S’ils sont en quelque sorte dirigés dans cette direction par leurs parents, qui ont la sagesse et la générosité de reconnaître les erreurs que leur génération et les générations précédentes ont faites, alors honnêtement : qui s’en soucie ? Quelle différence cela fait-il si les parents de Greta Thunberg l’ont amenée à la même conclusion que les scientifiques, les universitaires et les experts du climat ? Il ne s’agit même pas de faire preuve d’empathie envers son prochain, de dénoncer l’injustice ou d’être du bon côté de l’histoire ; il s’agit d’être du bon côté du présent, de croire en une version des événements qui se déroulent rapidement et qui est soutenue par un consensus scientifique. Apprendre à votre enfant la réalité du changement climatique est une responsabilité parentale au même titre que lui apprendre la couleur jaune ou le bruit d’une vache.

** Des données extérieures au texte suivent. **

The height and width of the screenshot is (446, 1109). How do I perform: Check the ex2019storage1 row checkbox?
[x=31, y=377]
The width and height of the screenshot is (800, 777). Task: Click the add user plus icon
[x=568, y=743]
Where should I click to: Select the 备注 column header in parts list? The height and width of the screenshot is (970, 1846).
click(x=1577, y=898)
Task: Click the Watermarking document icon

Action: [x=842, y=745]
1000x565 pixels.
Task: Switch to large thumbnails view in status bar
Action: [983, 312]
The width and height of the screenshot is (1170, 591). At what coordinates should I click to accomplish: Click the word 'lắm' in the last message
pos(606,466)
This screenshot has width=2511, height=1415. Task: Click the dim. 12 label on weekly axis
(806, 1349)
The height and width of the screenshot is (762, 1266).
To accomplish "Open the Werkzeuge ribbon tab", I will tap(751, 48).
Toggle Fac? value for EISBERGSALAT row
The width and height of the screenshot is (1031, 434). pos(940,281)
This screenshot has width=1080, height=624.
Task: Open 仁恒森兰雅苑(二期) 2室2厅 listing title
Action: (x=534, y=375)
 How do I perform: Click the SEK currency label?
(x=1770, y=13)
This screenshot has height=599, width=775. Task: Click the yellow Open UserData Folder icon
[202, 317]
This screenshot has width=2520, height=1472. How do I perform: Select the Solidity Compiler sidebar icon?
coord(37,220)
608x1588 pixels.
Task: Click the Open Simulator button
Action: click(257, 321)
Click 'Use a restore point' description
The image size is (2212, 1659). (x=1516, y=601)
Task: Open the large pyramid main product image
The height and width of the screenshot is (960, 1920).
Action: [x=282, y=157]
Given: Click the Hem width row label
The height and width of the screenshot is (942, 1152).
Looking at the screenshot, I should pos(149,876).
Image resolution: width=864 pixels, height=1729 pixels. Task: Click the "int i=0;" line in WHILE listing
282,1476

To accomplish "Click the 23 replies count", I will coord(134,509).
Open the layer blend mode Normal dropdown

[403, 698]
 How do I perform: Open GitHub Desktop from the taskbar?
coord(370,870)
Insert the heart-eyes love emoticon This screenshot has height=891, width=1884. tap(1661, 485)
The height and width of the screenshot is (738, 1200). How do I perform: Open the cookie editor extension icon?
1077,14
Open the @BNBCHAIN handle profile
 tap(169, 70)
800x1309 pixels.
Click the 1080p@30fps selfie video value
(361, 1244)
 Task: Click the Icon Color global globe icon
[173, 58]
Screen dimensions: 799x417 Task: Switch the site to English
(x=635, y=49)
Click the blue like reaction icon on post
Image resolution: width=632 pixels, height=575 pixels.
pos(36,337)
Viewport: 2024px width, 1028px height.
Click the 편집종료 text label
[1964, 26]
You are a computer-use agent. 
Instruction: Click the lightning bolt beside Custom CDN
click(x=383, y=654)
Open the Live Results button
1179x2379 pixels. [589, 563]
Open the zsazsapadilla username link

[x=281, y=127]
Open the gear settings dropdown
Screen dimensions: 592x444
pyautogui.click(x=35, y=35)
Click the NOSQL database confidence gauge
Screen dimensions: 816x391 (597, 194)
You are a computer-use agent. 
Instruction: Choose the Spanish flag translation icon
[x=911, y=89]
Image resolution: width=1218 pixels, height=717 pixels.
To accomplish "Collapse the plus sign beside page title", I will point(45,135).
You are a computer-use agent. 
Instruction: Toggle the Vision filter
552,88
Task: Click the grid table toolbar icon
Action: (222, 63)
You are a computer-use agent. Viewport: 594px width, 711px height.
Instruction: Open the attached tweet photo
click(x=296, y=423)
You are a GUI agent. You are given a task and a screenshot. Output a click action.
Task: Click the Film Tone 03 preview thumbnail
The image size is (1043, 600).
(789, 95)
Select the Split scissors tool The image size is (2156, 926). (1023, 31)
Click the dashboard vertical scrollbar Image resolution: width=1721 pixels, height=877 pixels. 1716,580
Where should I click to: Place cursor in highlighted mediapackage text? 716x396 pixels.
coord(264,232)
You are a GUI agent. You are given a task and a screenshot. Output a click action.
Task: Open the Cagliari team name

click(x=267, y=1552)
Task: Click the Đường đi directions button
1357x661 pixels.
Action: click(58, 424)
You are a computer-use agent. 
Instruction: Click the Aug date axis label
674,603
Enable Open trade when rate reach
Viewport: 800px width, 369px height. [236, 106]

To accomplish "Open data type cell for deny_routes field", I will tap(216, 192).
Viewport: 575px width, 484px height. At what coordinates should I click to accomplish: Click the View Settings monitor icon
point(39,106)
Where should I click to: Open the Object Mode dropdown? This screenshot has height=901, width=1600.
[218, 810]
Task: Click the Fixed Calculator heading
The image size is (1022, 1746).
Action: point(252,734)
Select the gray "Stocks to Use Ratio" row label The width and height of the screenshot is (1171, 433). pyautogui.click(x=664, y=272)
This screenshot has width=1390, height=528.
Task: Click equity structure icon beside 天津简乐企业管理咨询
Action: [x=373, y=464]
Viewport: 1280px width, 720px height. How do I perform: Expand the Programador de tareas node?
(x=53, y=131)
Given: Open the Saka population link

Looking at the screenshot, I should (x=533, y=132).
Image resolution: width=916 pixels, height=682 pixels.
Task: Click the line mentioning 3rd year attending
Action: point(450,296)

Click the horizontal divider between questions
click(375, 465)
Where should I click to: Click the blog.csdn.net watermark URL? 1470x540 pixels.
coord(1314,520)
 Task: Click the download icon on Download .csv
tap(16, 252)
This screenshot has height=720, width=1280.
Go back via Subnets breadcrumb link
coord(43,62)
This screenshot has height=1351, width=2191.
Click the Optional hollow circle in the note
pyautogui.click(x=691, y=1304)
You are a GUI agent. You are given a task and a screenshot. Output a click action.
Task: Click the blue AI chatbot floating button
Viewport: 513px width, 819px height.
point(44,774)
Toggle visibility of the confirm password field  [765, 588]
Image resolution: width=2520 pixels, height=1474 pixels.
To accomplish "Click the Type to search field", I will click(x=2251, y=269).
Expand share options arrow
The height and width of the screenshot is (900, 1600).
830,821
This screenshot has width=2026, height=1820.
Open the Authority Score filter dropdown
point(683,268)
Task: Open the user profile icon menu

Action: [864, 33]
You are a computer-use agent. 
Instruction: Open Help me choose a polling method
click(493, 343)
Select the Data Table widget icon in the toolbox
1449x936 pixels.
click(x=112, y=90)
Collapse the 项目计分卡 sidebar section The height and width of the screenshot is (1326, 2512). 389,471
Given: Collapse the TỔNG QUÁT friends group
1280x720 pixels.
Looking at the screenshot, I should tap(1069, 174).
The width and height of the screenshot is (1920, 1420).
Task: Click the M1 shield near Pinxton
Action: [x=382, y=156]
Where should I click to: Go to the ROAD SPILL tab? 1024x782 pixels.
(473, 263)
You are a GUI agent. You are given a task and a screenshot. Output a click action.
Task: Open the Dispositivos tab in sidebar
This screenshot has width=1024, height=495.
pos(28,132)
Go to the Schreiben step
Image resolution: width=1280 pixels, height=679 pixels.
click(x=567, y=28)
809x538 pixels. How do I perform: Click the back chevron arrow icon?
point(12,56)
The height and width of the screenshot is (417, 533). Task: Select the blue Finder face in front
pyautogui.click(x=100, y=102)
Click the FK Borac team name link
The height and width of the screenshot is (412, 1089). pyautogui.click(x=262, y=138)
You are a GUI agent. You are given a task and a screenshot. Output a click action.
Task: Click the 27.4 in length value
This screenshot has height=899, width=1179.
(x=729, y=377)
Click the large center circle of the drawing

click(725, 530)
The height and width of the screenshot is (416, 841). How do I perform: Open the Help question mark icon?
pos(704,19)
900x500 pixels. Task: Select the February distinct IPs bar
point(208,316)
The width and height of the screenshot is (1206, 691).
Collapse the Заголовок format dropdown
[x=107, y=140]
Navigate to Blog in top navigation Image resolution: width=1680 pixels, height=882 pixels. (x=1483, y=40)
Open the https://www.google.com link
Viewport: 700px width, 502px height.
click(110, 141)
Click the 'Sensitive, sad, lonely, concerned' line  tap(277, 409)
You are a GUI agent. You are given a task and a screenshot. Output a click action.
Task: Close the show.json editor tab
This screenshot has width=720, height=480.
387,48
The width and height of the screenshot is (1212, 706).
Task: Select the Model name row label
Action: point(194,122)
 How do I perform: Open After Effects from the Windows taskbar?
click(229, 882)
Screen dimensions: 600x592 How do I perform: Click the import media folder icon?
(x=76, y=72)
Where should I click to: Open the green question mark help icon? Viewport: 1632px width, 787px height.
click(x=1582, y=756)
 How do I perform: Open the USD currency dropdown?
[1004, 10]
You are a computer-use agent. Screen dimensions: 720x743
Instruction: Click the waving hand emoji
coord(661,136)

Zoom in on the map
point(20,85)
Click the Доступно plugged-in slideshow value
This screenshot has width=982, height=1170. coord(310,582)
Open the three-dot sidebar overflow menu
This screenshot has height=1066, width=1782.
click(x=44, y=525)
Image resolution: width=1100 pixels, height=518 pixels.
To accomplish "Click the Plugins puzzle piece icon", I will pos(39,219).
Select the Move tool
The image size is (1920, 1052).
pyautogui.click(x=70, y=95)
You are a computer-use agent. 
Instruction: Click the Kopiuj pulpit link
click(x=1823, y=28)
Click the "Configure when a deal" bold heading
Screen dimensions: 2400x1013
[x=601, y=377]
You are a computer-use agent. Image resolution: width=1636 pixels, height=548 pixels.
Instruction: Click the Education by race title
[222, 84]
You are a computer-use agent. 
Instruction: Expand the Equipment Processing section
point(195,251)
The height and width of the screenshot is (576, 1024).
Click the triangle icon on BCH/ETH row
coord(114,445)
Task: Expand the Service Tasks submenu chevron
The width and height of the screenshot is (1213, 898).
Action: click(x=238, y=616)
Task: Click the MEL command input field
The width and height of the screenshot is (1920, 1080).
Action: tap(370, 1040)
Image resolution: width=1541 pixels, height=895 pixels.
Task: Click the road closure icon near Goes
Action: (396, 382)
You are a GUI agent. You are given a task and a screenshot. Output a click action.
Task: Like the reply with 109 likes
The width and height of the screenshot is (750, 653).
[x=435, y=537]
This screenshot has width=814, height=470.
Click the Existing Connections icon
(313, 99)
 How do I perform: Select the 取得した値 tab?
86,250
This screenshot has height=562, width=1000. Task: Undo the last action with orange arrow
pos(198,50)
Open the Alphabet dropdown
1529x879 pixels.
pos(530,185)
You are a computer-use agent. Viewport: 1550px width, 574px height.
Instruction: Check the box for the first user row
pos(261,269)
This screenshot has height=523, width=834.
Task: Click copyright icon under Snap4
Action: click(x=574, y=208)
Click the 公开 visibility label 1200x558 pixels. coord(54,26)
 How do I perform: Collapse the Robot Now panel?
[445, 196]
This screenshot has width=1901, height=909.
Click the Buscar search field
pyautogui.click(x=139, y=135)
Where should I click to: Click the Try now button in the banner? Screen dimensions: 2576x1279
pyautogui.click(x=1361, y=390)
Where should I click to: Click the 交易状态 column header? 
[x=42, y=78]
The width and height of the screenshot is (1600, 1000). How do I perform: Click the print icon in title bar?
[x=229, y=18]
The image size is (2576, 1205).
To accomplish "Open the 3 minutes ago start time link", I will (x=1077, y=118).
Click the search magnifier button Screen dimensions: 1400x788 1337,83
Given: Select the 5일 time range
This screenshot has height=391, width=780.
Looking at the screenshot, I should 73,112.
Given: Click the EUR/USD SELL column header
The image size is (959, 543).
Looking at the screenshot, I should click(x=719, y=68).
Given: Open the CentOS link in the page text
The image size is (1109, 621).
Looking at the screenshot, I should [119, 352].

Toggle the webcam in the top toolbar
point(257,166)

Alors pourquoi soulever cette question ? Quelle importance si nos enfants sont endoctrinés, si ceux qui font cet endoctrinement ont raison, dans tous les sens possibles du terme ?
Il est certainement possible que Thunberg et tous les enfants courageux qui l’ont précédée aient été fortement influencés par leurs parents dans la formation de leurs opinions. Mais je ne suis pas sûr qu’une personne rationnelle ou empathique puisse dire que c’est un problème. Je ne suis pas sûr qu’une personne rationnelle ou empathique regarderait la détermination d’acier dans les yeux des enfants qui ont défilé à Birmingham, à la lueur des crocs des chiens d’attaque à quelques centimètres de leur visage, et penserait à autre chose qu’à leur courage ; je ne suis pas sûr qu’une personne rationnelle ou empathique entendrait l’histoire des jeunes du ghetto de Varsovie qui se sont dressés contre les SS face à une mort certaine, et penserait « Mais où étaient leurs parents ? ». Et ne vous méprenez pas : L’appel à l’action de Thunberg est tout aussi urgent, la menace de catastrophe climatique tout aussi immédiate. À la lumière des preuves accablantes qui le soutiennent, il est presque impossible de croire que la droite s’énerverait autant en voyant un enfant croire en quelque chose. En fin de compte, la seule explication est qu’ils ne croient en rien.